ASSIGNED TASK
Check each line of the records below for the string "password", then state how many lines contain it, with no other output.

Dataset entries
= = = = =

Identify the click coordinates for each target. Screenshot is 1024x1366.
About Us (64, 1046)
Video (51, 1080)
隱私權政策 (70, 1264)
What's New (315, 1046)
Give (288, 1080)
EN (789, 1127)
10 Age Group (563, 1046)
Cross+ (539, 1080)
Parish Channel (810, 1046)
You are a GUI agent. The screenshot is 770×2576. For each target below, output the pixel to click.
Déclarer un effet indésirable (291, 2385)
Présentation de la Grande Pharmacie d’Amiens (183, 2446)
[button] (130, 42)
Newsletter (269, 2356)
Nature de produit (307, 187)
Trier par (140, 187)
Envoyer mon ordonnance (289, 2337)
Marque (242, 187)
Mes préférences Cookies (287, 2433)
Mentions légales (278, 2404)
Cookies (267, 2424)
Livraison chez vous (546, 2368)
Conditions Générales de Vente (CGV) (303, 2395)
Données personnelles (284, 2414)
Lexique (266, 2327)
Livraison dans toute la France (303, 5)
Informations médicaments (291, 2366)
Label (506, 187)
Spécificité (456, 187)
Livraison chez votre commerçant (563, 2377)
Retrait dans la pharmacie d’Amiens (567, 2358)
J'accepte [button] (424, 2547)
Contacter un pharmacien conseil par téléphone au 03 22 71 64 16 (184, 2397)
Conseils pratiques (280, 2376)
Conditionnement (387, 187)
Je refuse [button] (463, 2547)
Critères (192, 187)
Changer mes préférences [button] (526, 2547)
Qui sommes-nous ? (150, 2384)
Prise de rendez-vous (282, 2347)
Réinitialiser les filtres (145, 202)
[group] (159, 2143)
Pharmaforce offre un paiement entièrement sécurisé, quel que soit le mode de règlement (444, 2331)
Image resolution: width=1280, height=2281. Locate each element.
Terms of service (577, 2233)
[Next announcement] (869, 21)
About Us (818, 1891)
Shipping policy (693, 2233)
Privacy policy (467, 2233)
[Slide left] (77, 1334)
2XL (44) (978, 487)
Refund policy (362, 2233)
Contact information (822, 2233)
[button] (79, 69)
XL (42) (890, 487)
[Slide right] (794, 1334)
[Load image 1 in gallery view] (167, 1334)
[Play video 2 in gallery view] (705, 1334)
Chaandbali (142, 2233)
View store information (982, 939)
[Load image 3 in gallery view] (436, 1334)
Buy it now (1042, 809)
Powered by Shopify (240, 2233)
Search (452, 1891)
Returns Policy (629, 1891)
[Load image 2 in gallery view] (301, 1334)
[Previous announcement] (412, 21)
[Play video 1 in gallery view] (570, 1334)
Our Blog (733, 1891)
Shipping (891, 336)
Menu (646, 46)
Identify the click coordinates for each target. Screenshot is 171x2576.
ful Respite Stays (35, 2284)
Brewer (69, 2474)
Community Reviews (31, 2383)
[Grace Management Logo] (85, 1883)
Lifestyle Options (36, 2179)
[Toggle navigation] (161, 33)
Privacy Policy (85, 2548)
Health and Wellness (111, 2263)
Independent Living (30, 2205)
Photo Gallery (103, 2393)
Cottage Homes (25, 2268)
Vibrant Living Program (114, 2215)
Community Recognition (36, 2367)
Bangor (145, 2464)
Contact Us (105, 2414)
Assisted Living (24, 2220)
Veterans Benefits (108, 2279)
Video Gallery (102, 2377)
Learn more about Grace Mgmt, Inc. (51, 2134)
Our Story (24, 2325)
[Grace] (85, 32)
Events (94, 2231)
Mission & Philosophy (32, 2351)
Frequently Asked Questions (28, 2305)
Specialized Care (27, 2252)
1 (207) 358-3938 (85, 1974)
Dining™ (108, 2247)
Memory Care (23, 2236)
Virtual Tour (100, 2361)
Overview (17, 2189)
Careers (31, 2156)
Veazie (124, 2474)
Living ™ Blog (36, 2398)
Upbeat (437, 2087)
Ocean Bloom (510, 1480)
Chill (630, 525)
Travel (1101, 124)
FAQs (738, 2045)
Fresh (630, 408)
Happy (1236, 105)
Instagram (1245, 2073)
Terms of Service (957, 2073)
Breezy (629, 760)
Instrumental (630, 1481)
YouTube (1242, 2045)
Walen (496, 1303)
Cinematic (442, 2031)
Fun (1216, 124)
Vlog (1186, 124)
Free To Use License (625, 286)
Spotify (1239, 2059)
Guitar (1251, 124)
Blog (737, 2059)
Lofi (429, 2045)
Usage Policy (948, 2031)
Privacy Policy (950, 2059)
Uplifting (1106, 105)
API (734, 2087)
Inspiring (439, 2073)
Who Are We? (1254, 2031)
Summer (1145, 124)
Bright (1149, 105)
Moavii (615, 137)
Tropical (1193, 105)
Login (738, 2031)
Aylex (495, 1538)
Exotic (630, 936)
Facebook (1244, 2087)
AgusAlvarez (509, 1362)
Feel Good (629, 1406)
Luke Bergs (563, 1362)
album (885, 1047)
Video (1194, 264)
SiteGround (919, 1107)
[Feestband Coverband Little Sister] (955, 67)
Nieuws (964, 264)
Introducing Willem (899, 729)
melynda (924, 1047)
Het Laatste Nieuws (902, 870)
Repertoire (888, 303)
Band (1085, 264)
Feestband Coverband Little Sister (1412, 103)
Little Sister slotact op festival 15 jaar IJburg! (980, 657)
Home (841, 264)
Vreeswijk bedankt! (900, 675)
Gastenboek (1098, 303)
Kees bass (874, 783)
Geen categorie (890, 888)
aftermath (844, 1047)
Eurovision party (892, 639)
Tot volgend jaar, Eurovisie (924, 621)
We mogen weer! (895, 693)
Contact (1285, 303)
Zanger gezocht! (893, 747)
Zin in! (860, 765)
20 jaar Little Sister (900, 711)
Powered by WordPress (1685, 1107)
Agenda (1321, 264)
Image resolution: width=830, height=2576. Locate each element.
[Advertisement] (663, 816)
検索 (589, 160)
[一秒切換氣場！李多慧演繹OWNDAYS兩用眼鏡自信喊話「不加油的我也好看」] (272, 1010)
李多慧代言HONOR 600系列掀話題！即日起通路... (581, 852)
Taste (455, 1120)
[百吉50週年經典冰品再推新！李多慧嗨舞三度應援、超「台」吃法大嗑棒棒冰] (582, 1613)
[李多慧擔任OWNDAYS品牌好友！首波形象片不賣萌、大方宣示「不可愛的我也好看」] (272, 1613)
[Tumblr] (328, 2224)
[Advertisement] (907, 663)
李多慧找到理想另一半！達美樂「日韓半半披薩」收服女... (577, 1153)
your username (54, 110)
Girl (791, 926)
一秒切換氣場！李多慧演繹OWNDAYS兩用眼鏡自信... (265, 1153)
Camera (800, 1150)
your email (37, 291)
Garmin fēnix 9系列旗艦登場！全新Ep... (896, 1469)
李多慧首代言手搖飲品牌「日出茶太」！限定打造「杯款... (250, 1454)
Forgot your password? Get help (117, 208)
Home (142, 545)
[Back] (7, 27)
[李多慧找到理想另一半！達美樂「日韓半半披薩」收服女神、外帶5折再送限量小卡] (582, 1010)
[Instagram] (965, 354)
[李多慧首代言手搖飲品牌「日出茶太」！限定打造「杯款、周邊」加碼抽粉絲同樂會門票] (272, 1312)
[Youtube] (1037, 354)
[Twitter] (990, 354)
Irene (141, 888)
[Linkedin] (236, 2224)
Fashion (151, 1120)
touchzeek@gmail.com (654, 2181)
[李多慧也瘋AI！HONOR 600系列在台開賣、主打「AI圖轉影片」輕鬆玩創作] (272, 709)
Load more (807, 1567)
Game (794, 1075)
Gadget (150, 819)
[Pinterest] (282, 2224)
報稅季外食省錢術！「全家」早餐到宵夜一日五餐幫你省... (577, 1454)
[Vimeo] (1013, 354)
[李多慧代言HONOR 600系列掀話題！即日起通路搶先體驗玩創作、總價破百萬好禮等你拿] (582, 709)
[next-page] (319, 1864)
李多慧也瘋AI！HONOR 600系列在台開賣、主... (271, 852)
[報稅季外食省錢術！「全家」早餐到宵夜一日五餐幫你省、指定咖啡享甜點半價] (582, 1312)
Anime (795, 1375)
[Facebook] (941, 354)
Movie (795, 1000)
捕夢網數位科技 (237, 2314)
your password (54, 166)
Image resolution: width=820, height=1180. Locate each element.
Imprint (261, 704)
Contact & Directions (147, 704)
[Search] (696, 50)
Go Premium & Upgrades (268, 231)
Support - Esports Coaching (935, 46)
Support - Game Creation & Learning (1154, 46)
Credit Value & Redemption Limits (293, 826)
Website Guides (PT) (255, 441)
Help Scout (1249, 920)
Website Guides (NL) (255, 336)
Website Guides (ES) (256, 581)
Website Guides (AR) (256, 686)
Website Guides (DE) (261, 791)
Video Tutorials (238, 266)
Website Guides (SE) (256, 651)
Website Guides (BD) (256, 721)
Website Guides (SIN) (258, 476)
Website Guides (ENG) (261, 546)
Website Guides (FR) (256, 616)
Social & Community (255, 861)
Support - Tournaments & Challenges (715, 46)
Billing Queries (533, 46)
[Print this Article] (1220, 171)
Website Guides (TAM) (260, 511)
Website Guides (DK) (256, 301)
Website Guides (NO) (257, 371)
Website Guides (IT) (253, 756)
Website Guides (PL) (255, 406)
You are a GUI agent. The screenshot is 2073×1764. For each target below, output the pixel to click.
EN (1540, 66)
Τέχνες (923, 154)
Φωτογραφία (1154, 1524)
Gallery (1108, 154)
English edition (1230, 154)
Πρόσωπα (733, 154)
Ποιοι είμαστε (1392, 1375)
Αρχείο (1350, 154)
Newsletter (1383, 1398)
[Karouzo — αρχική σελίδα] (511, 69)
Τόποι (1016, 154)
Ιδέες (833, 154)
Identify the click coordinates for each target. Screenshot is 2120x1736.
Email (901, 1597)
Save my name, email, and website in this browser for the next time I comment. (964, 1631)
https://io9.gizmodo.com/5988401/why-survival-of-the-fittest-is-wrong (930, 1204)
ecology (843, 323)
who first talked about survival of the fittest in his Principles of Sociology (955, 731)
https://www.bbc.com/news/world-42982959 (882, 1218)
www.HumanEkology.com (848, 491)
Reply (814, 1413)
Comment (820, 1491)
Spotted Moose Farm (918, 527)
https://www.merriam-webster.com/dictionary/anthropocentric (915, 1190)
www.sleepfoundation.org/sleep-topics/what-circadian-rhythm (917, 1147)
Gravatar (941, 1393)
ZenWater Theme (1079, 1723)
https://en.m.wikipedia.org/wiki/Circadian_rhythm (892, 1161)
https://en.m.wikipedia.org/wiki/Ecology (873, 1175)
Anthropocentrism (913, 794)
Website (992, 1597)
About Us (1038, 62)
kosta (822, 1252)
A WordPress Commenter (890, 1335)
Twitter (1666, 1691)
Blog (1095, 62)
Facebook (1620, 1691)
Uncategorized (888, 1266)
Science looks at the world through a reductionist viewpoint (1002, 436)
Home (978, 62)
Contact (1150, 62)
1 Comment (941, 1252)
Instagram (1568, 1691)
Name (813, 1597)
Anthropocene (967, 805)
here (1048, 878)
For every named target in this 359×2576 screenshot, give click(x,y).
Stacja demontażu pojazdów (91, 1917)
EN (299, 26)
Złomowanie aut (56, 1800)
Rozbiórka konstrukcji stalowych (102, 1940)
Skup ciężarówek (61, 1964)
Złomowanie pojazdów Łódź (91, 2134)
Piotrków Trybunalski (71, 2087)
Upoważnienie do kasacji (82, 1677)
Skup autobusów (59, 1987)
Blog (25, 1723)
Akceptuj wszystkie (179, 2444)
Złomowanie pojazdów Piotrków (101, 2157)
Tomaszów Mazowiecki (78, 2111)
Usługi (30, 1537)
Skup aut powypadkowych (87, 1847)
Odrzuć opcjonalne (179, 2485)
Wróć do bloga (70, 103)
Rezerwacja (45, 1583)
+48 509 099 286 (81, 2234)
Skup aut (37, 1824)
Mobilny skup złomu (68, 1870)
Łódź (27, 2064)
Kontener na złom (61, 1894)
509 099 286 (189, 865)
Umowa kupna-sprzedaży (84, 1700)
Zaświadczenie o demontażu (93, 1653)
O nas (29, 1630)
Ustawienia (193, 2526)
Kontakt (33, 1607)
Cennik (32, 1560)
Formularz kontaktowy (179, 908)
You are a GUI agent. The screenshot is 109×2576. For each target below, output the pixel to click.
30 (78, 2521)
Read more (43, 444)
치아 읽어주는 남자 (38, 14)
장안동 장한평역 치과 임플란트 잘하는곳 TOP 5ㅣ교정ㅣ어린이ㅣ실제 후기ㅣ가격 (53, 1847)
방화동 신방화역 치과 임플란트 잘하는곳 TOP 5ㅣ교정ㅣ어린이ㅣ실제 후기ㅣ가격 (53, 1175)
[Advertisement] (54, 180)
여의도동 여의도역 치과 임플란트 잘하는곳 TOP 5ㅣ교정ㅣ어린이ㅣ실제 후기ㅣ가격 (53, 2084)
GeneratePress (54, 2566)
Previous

= = = = =

SOLUTION FOR THIS TASK
2